Another problem with modern digesters is that they cannot be operated at a negative dome pressure. The roofs of such digesters, especially floating types, are not structurally designed for such loading, there are too many places where air can leak into the dome space and produce a dangerous explosive mixture.
The limiting factor that has prevented all wastewater feedstock from being treated anaerobicly is the high ratio of water to bio-solids (volatile solids) contained in the feedstock. Domestic wastewater typically contains as little as 0.01% volatile solids, whereas it is generally difficult to maintain anaerobic action below a minimum threshold of about 3% to 5% volatile solids. Therefore, anaerobic digestion is commonly limited to a relatively small part of the influent that either settles readily or floats to the top of large primary and secondary sedimentation tanks, leaving a very large portion of the influent to be processed by aerobic activated sludge processes.
The energy produced by anaerobic systems in the form of methane gas is a direct function of the quantity of volatile solids or biomass reduced in the process. Therefore, the net positive energy generated is generally limited severely by the ratio of water to volatile solids in the digester influent, irrespective of several chemical-thermal-mechanical factors that determine digester efficiency.
Also, depending upon the feedstock, there has generally been an operating point at which it becomes more efficient to transfer a portion of the treated influent to aerobic processing. This limitation can be overcome to some extent by the addition of external bio-solids (e.g., food, animal or agricultural solids, grass clippings, tree trimmings, cardboard, and other bio-waste products) to the anaerobic influent.

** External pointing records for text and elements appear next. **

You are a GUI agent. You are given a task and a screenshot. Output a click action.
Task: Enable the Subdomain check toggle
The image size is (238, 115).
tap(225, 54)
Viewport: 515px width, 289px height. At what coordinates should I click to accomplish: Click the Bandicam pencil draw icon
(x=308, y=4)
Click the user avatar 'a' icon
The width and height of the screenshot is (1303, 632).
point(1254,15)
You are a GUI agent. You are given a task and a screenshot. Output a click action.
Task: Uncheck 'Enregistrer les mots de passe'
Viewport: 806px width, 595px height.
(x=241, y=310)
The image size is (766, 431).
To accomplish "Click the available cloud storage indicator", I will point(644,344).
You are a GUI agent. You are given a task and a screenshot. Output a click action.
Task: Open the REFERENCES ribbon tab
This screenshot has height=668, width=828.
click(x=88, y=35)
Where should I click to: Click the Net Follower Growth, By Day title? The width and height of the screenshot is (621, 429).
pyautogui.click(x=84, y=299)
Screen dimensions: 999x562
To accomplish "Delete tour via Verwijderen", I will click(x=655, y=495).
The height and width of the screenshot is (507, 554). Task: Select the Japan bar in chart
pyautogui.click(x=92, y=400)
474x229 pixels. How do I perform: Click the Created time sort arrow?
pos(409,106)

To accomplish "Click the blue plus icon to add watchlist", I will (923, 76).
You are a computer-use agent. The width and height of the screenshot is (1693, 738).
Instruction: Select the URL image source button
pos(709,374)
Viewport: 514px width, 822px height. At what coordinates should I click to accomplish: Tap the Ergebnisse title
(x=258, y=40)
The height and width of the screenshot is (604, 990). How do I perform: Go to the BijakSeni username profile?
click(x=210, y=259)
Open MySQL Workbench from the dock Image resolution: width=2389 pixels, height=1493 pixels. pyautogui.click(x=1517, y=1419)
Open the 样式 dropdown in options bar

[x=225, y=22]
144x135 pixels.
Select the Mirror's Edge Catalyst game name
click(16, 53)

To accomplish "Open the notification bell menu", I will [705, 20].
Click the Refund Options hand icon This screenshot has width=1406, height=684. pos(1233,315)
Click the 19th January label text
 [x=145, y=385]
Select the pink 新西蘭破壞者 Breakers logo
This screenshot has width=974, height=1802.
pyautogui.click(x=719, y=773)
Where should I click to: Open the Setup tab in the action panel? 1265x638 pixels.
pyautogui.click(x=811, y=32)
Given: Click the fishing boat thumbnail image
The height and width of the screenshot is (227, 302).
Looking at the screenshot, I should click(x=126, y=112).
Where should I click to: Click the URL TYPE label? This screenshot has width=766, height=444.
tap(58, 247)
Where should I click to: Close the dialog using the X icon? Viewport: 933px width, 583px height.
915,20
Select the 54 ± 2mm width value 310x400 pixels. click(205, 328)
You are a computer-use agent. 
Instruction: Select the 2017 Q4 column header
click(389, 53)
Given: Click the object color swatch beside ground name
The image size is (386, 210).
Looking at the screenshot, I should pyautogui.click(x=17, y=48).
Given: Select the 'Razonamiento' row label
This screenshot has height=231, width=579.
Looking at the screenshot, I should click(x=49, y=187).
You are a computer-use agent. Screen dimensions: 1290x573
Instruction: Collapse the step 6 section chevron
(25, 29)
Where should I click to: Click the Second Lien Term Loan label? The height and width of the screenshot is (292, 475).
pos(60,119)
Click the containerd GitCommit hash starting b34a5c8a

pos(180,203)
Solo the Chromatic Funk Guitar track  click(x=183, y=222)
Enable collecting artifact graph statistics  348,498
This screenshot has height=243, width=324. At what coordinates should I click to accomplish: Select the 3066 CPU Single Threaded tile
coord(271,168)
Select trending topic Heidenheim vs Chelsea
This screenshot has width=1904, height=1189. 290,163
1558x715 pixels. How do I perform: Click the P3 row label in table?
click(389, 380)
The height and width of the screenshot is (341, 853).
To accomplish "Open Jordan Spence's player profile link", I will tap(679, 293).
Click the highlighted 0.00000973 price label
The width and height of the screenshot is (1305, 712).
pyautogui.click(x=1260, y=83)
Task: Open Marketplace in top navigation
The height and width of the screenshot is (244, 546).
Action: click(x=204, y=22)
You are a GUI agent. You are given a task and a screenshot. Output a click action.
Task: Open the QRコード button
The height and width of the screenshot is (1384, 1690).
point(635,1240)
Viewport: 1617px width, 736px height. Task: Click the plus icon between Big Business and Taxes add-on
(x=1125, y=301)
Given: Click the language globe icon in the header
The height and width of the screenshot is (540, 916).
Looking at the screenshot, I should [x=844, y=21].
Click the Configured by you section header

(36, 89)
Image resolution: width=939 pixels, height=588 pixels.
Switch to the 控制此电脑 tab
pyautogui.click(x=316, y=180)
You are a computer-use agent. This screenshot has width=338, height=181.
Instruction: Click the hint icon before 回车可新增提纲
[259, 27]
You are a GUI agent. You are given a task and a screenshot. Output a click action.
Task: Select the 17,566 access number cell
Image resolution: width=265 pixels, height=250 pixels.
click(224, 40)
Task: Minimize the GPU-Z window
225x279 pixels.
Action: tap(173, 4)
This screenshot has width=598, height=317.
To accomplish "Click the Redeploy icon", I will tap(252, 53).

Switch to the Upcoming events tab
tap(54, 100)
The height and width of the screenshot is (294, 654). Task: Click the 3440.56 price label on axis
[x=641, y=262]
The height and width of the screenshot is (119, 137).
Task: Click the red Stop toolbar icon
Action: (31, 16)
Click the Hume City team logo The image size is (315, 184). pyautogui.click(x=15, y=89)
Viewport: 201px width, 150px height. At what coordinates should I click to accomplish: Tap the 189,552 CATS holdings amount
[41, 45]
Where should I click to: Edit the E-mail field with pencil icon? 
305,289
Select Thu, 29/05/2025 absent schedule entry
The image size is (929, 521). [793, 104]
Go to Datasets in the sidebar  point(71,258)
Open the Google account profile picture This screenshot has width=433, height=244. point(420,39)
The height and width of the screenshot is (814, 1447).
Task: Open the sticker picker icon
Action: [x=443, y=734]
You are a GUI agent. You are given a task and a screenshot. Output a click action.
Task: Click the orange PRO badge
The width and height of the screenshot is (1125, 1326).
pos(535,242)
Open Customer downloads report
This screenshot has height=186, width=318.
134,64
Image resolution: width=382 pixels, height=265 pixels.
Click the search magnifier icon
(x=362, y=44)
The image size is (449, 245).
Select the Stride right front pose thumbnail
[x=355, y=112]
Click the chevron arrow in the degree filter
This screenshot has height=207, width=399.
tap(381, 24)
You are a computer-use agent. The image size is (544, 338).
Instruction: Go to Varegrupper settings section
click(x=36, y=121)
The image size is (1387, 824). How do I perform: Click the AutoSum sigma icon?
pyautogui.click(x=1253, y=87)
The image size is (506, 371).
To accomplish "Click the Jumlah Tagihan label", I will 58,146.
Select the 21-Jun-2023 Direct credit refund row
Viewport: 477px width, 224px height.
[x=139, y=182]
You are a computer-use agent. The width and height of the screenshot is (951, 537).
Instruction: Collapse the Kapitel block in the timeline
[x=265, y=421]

The inside of an anaerobic digester is a dirty, foul and dangerous place to work. Ideally, one would like to build a digester and never have to look inside for its expected life span of some thirty years. “Pancake” digesters, i.e. large diameter, low aspect ratio structures that are common in the U.S. but frowned upon in Europe, must be cleaned every several years. It is not uncommon to find several feet of “muck” at the bottom of a digester tank with vortices opening down to the pump-out inlets and to find as much as a foot of matted scum held together by hair, string, rags and the like floating on the surface of the liquor. Muck and scum both greatly decrease the effective size of the digester and, therefore, limit its efficiency.
Digesters of the type shown in U.S. Pat. No. 6,291,232 significantly reduce or eliminate the build-up of muck at the bottom of the digester tank. However, scum is still a real nuisance and hindrance to the digestive process. Cooking oils and greases, for example, form a stiff molasses type of scum that restrains gas bubbles and results in foaming that carries the oily bubbles up to the outlet and instrumentation ports, causing false instrument readings and clogging gas vents. The problem gets even worse as digester concentrations are made higher and more garbage, slaughterhouse wastes and solid wastes are brought into the digester.